> _Problem details_
Retype the lines from the one containing "Open the SCSI コントローラ 0 dropdown" through the one containing "[x=349, y=667]", keeping both of those lines. Leave the pictures out of your answer.

> _Data supplied_
>>>

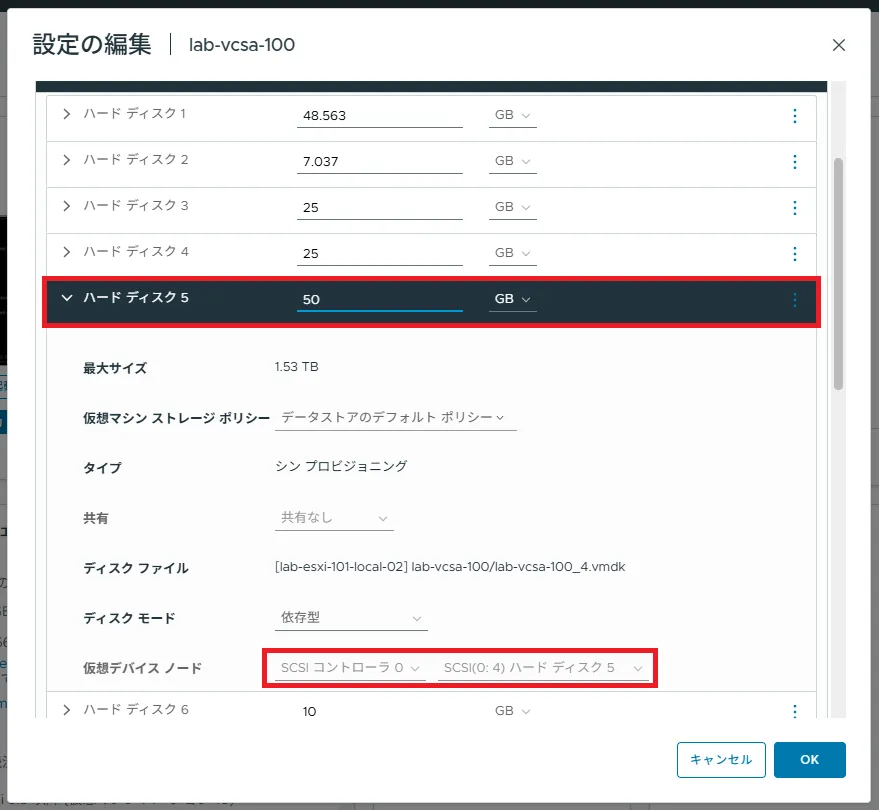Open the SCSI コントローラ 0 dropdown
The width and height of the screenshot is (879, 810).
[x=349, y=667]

<<<
>>>

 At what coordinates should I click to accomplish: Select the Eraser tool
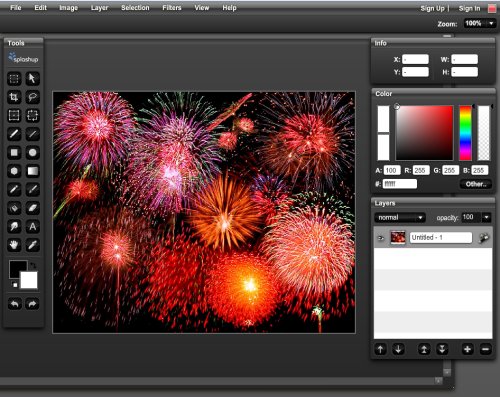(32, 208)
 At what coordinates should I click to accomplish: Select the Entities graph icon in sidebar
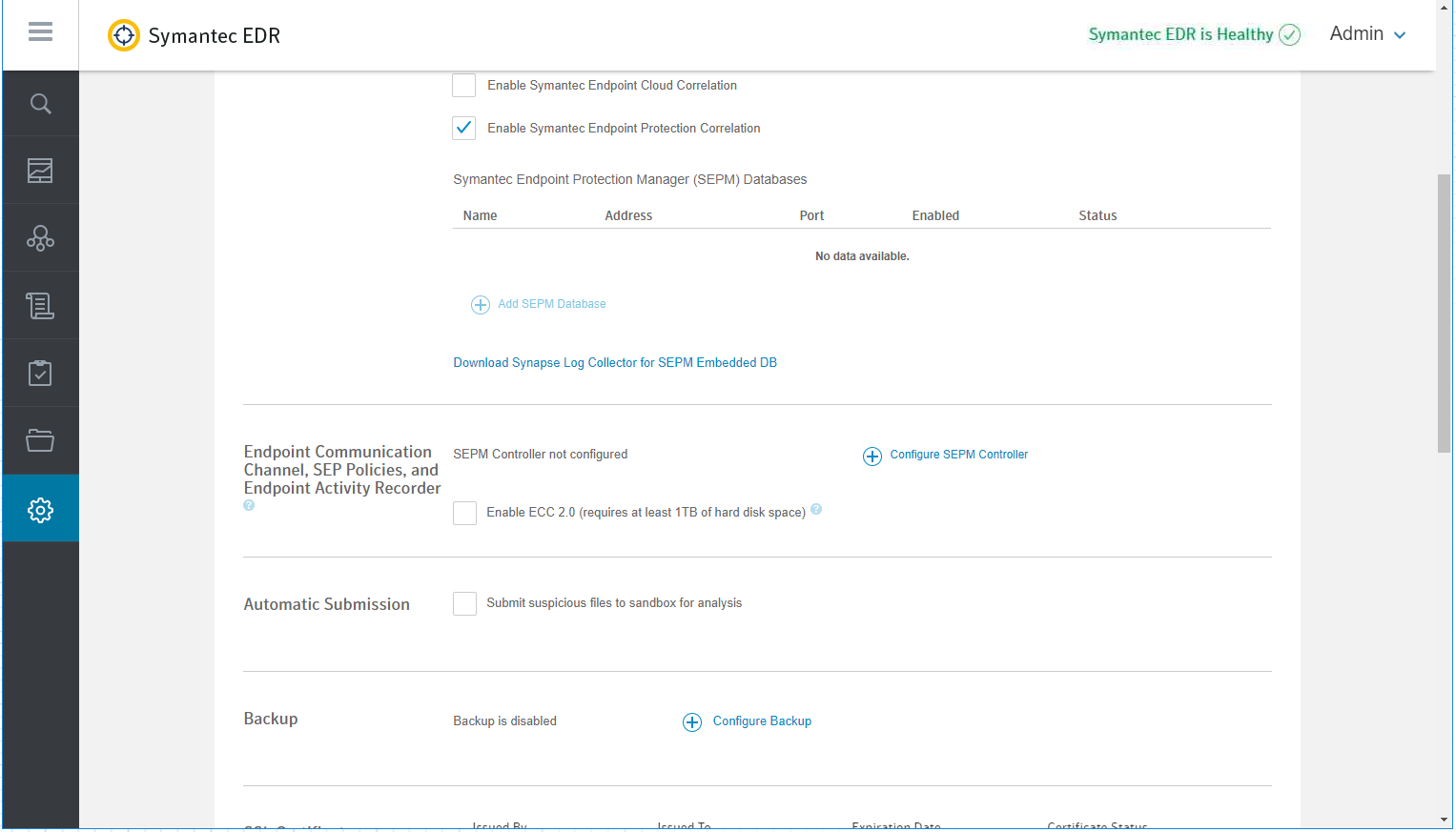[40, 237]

<<<

> _Reply to the exercise_
Open the SCSI コントローラ 0 dropdown
The width and height of the screenshot is (879, 810).
[x=349, y=667]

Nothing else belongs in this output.